What is the number of lines in the records that contain "agent"? Give only that number.

Segment Start: Given data

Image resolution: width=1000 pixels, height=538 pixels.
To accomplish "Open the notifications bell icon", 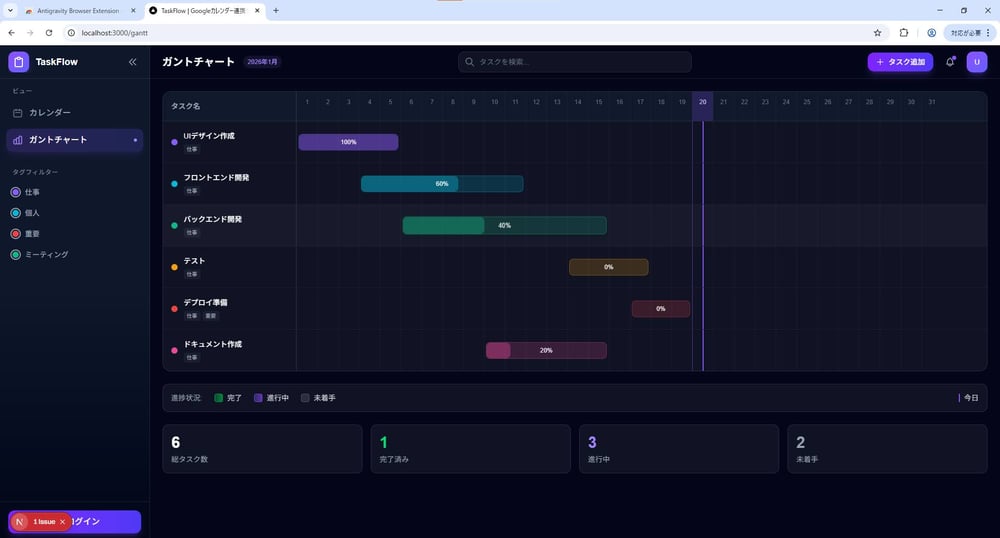I will tap(950, 62).
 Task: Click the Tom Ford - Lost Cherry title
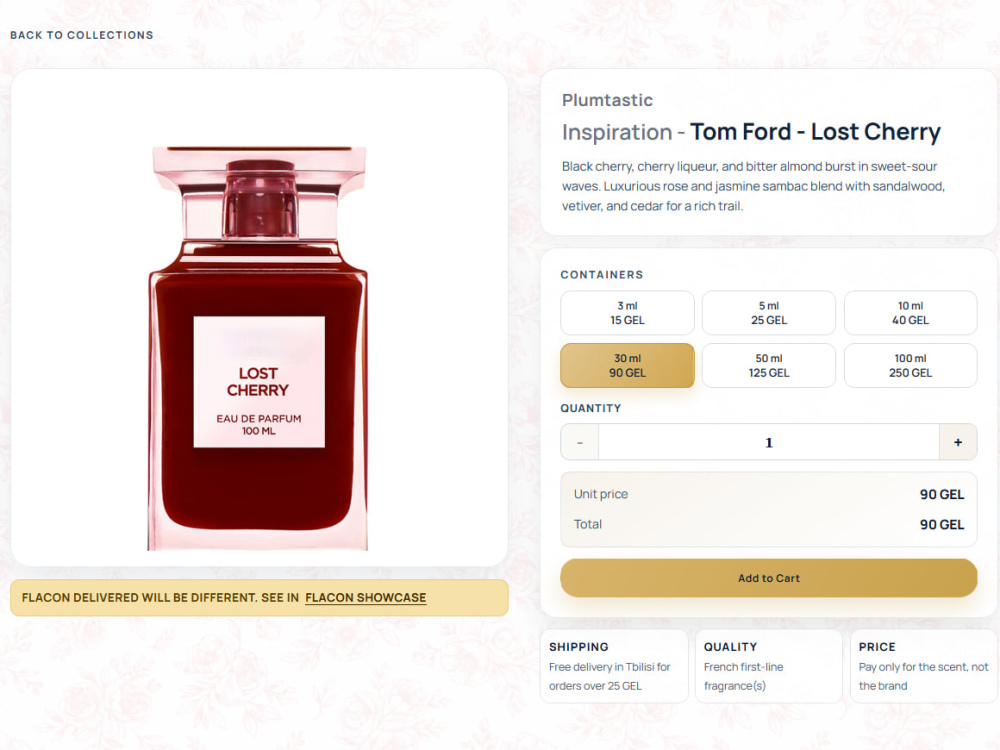pyautogui.click(x=815, y=132)
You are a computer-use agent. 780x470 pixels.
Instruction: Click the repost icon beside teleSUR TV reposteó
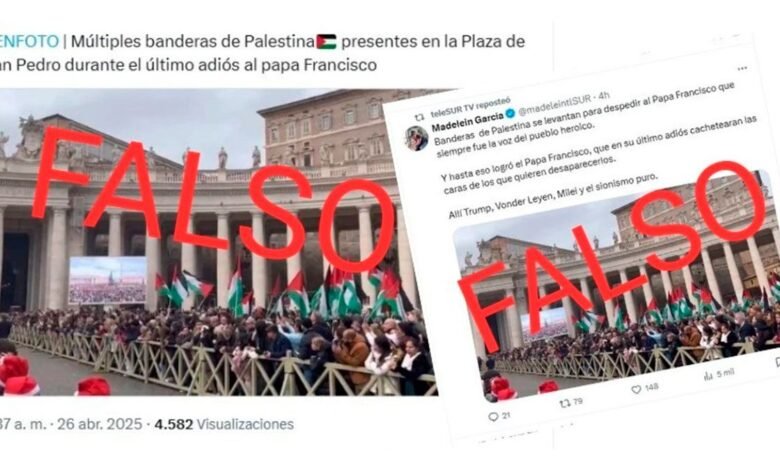420,117
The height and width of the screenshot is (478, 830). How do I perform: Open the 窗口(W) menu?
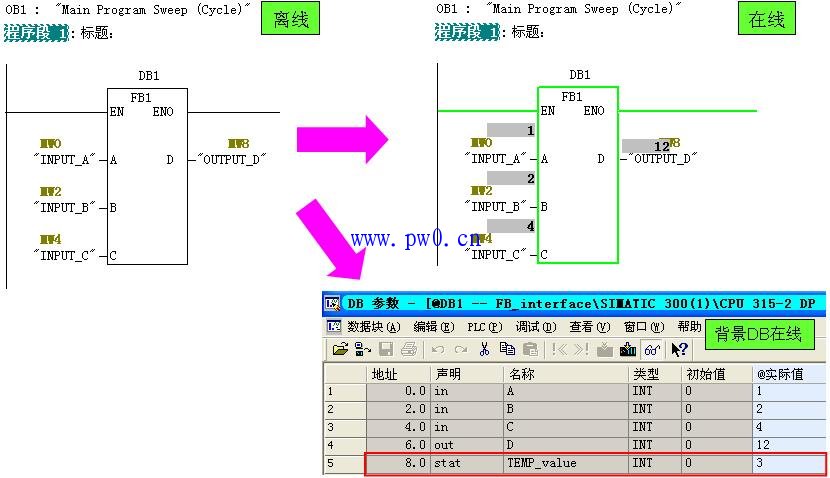pyautogui.click(x=643, y=327)
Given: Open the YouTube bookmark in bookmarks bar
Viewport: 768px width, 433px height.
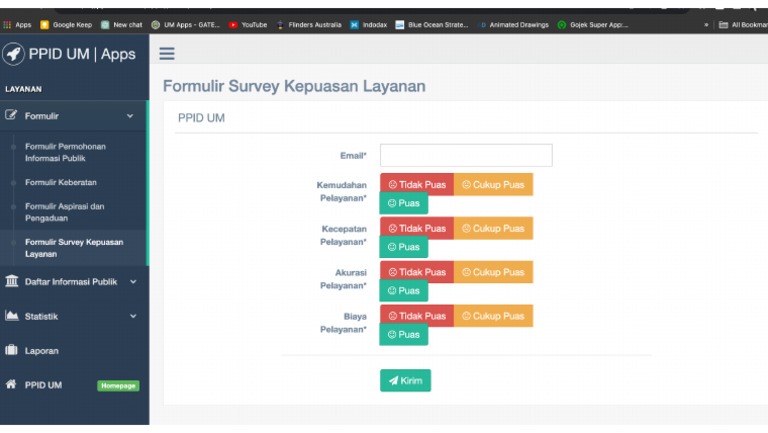Looking at the screenshot, I should [x=249, y=24].
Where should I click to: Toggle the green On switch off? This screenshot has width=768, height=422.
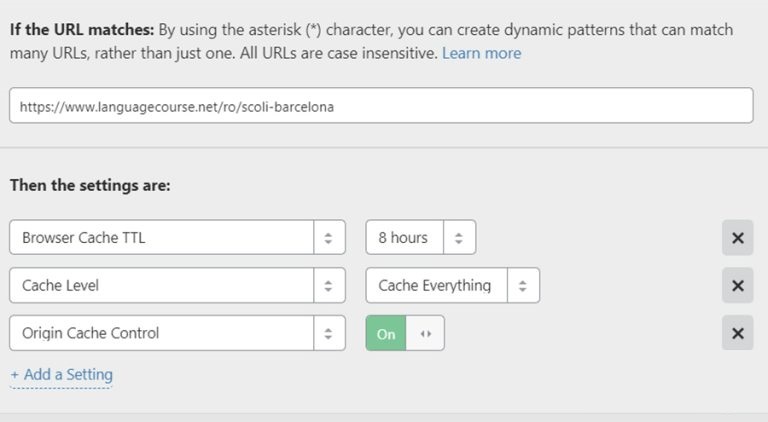point(386,334)
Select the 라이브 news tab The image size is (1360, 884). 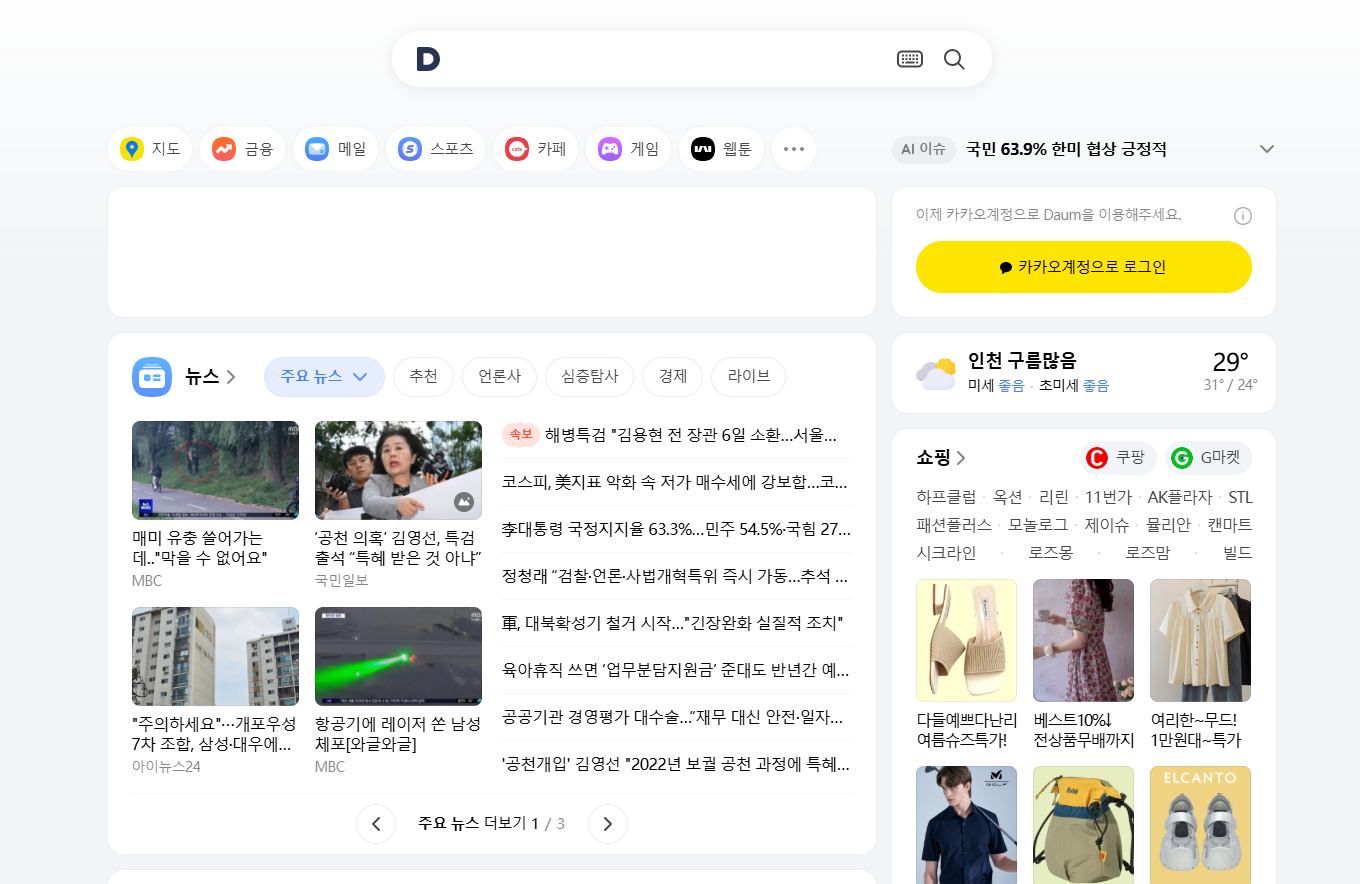748,377
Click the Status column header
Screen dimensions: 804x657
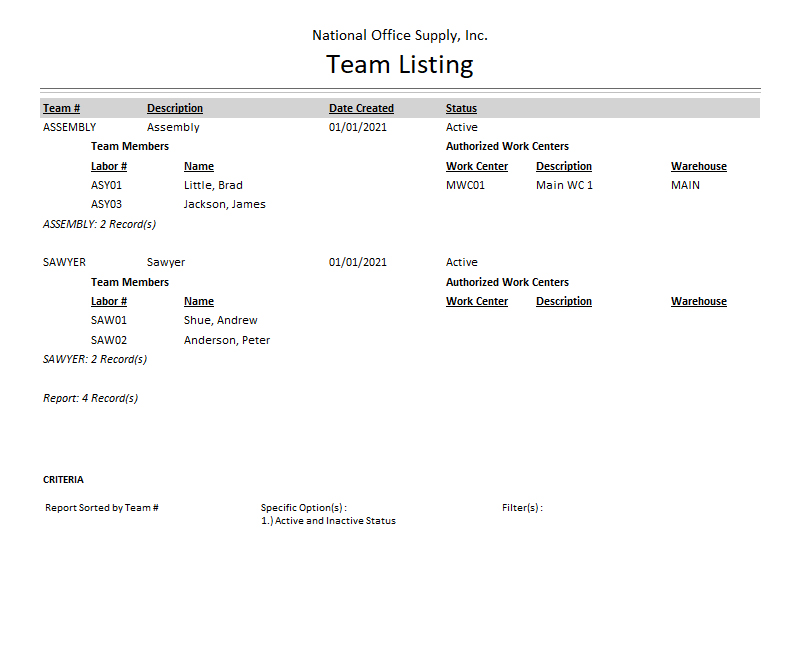coord(461,108)
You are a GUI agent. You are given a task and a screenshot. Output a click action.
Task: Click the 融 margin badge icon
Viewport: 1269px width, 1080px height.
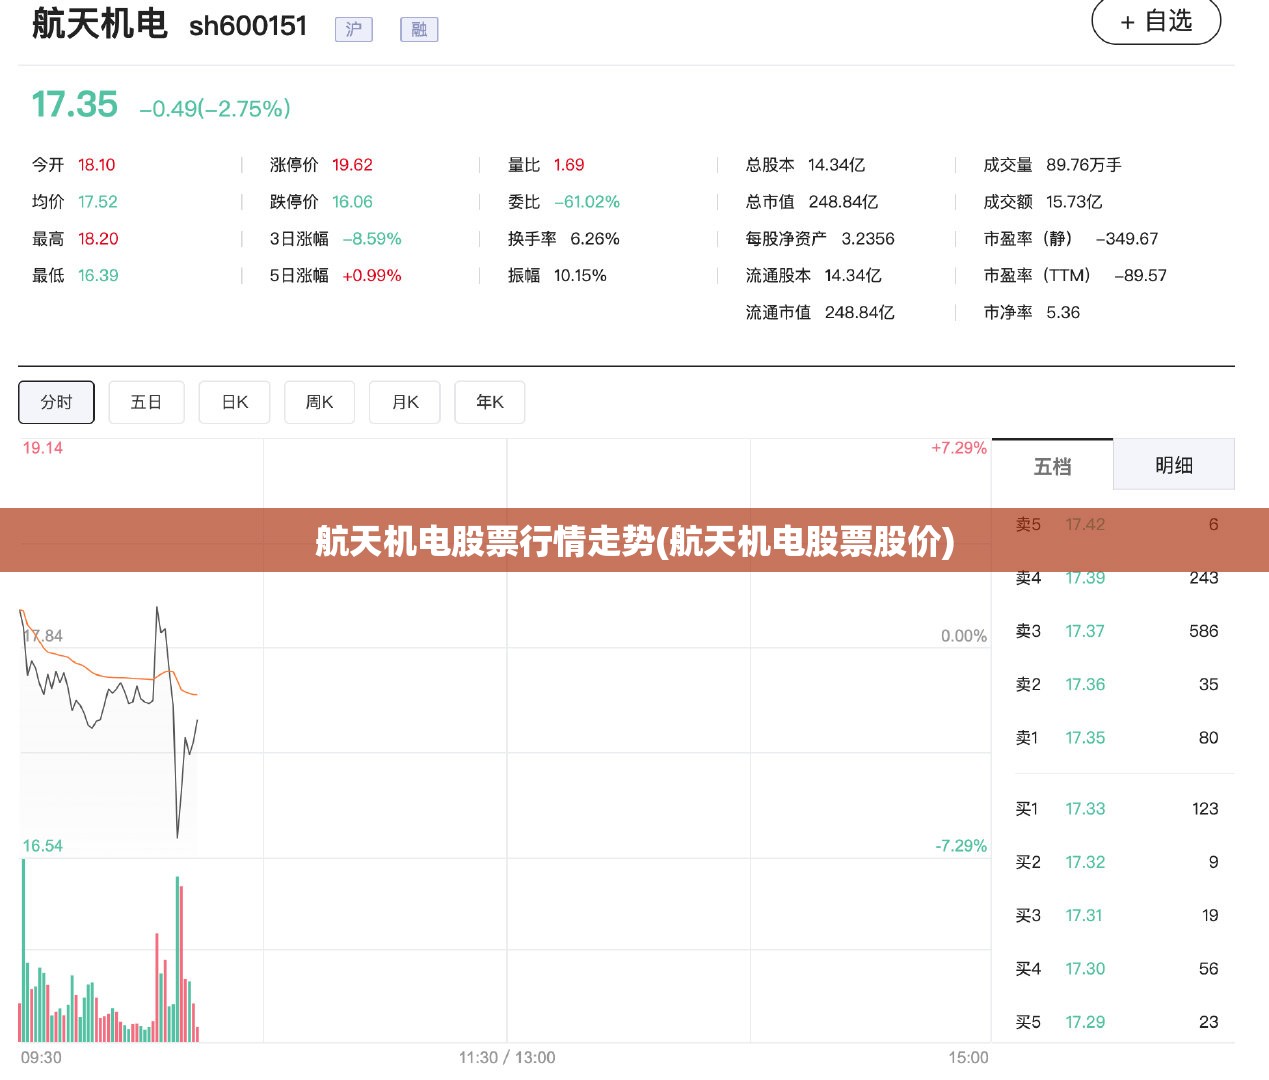click(419, 30)
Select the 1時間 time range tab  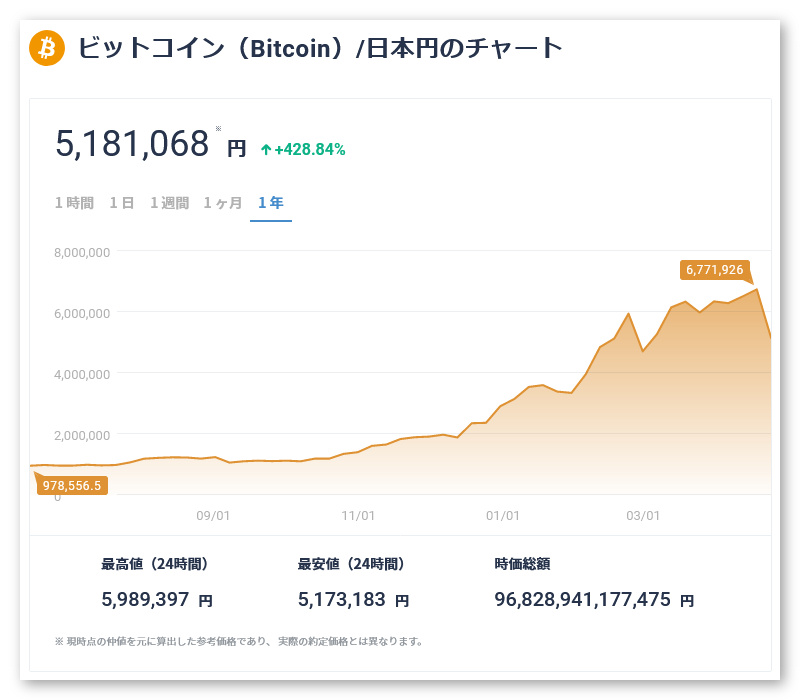(x=74, y=203)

Segment End: Given data

→ **Response to the task**
2